Educ Inf Technol (Dordr). 2023;28(4):3787-3832. doi: 10.1007/s10639-022-11280-5. Epub 2022 Oct 4.
Access to education is the first step to benefiting from it. Although cumulative online learning experience is linked academic learning gains, between-country inequalities mean that large populations are prevented from accumulating such experience. Low-and-middle-income countries are affected by disadvantages in infrastructure such as internet access and uncontextualised learning content, and parents who are less available and less well-resourced than in high-income countries. COVID-19 has exacerbated the global inequalities, with girls affected more than boys in these regions. Therefore, the present research mined online learning data to identify features that are important for access to online learning. Data mining of 54,842,787 initial (random subsample n = 5000) data points from one online learning platform was conducted by partnering theory with data in model development. Following examination of a theory-led machine learning model, a data-led approach was taken to reach a final model. The final model was used to derive Shapley values for feature importance. As expected, country differences, gender, and COVID-19 were important features in access to online learning. The data-led model development resulted in additional insights not examined in the initial, theory-led model: namely, the importance of Math ability, year of birth, session difficulty level, month of birth, and time taken to complete a session.

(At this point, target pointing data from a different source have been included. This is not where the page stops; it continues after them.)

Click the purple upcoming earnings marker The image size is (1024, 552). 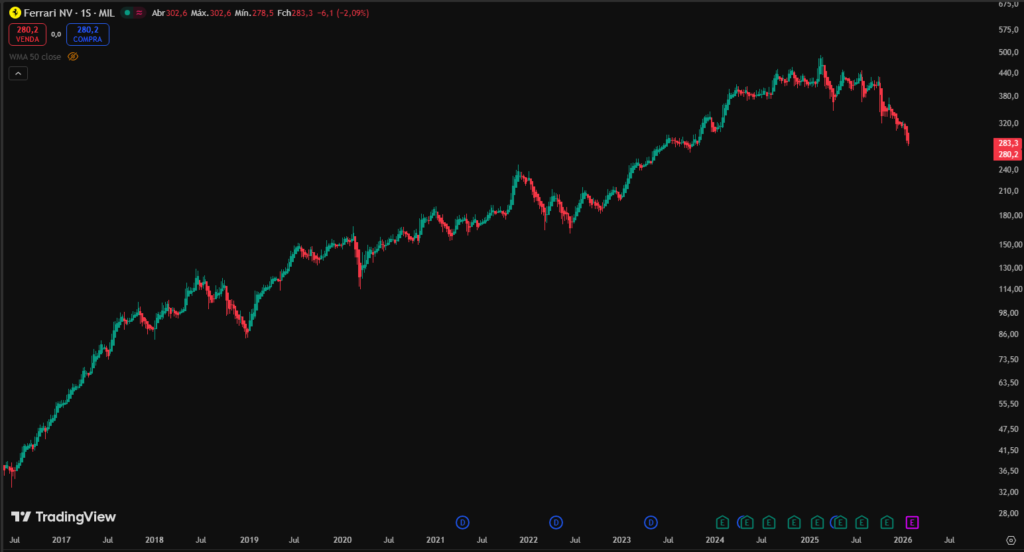[911, 522]
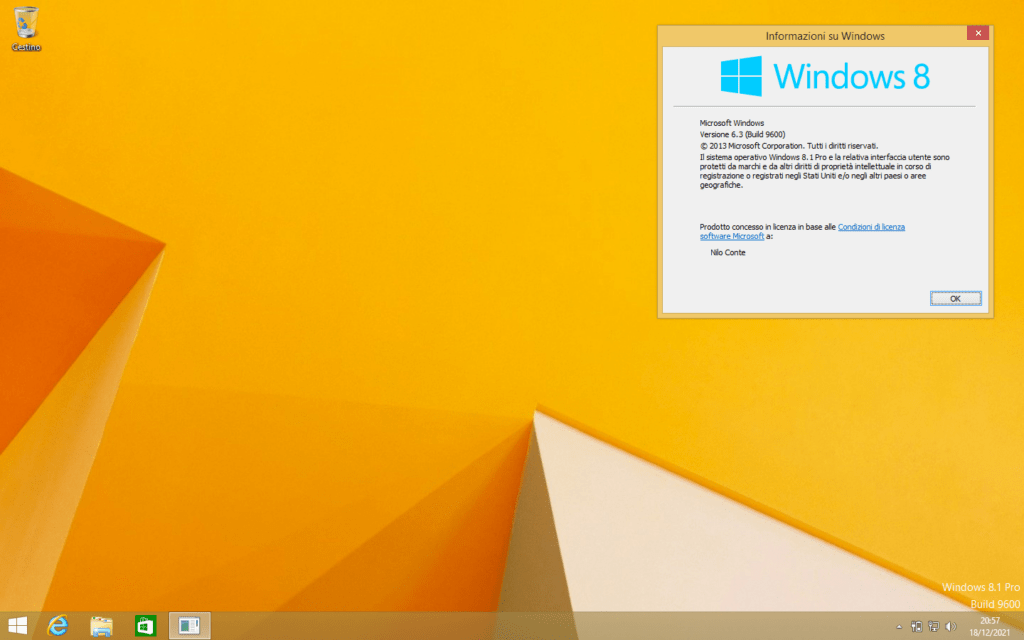Image resolution: width=1024 pixels, height=640 pixels.
Task: Click the power and battery tray icon
Action: click(916, 627)
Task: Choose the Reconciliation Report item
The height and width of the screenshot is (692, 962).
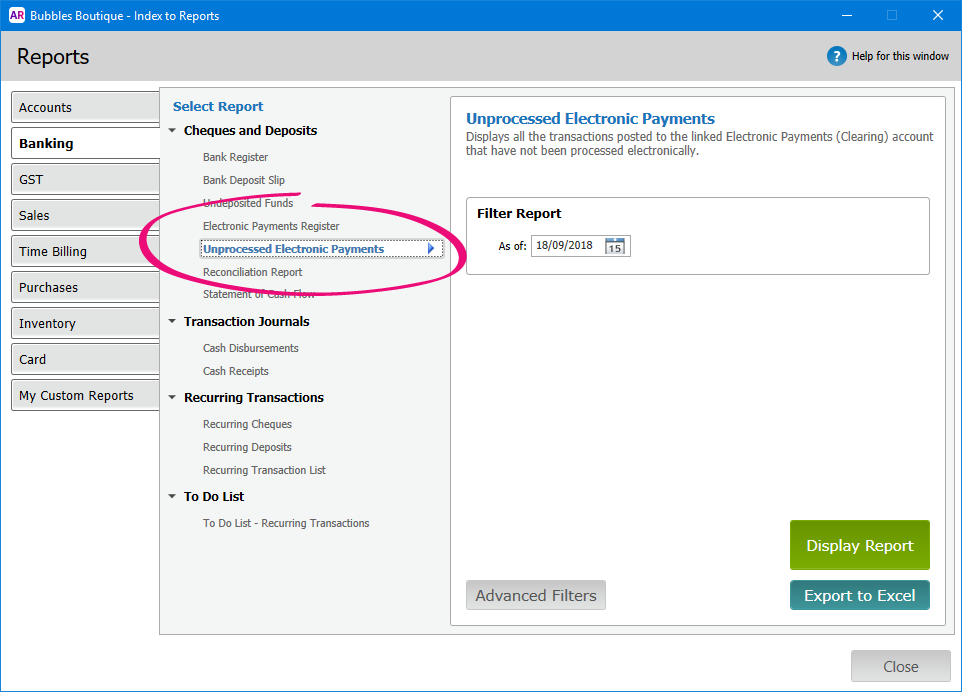Action: pos(252,272)
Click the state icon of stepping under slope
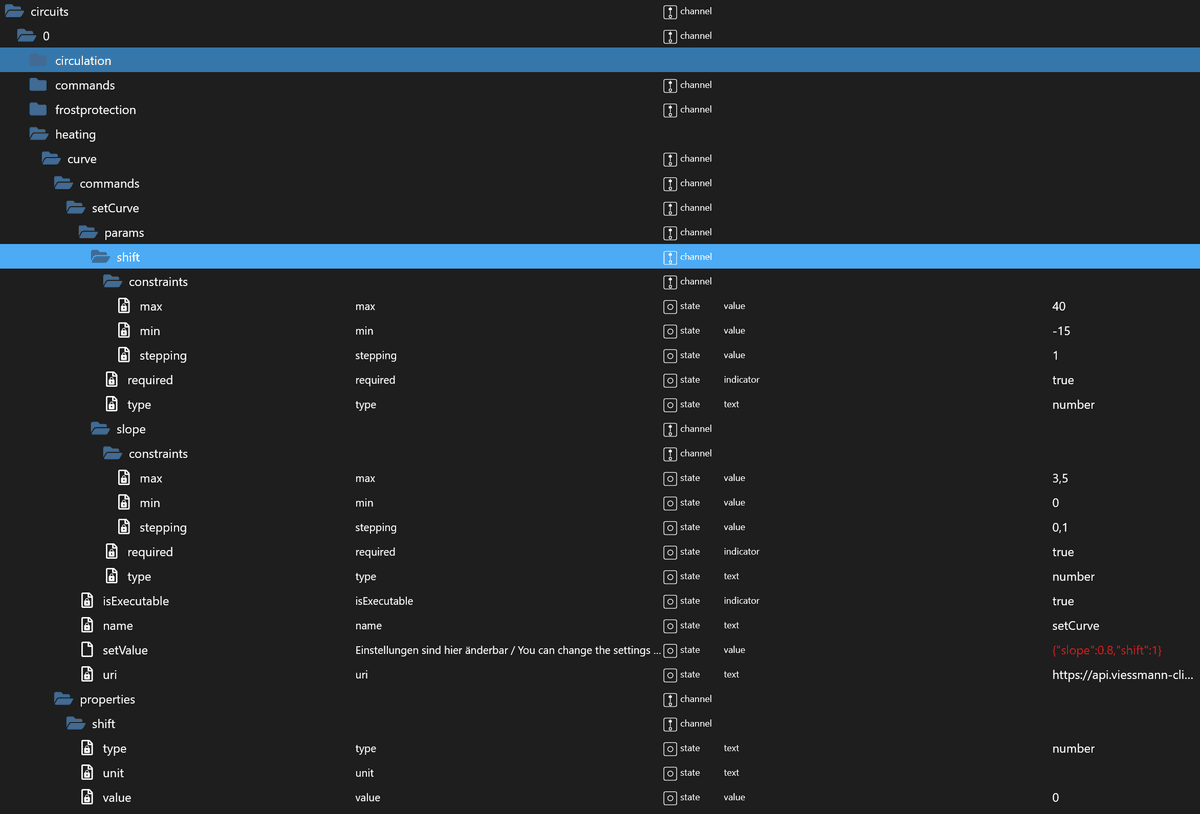Screen dimensions: 1200x814 pos(668,527)
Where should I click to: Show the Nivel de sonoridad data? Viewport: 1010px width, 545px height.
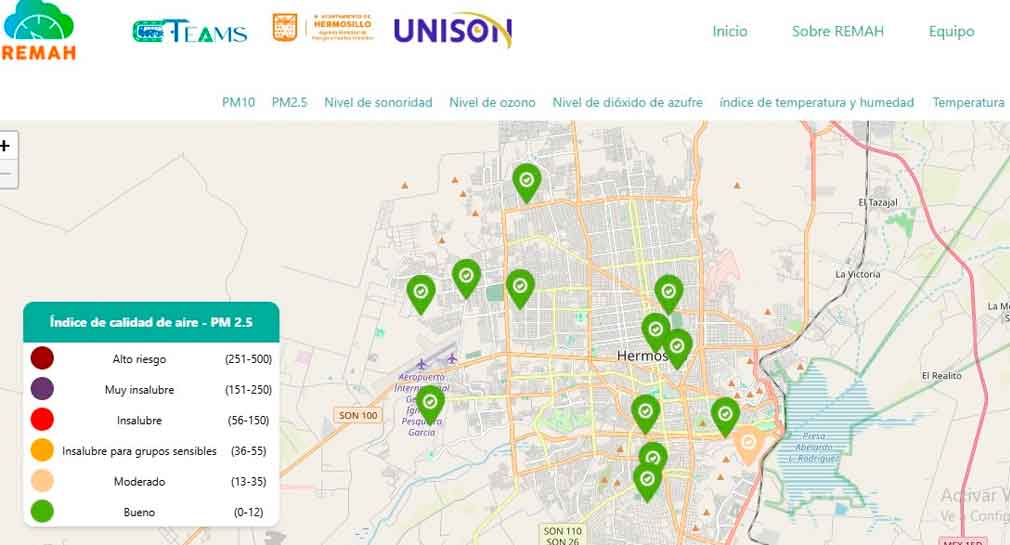pyautogui.click(x=378, y=102)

获得教育是从中受益的第一步。虽然累积的在线学习经验与学术学习成果相关,但国家间的不平等意味着大量人口被阻碍积累此类经验。中低收入国家受到基础设施方面劣势的影响,比如互联网接入和脱离实际情境的学习内容,而且与高收入国家相比,这些国家的家长陪伴孩子的时间更少,资源也更少。新冠疫情加剧了全球不平等,在这些地区女孩受到的影响比男孩更大。因此,本研究挖掘在线学习数据,以确定对于获得在线学习机会而言重要的特征。通过在模型开发中将理论与数据相结合,对来自一个在线学习平台的54,842,787个初始(随机子样本n = 5000)数据点进行了数据挖掘。在对一个理论导向的机器学习模型进行检验之后,采用了数据导向的方法来得出最终模型。最终模型被用于推导特征重要性的沙普利值。不出所料,国家差异、性别和新冠疫情是获得在线学习机会的重要特征。数据导向的模型开发带来了一些在最初的理论导向模型中未考察的额外见解:即数学能力、出生年份、课程难度水平、出生月份以及完成一节课所花费的时间的重要性。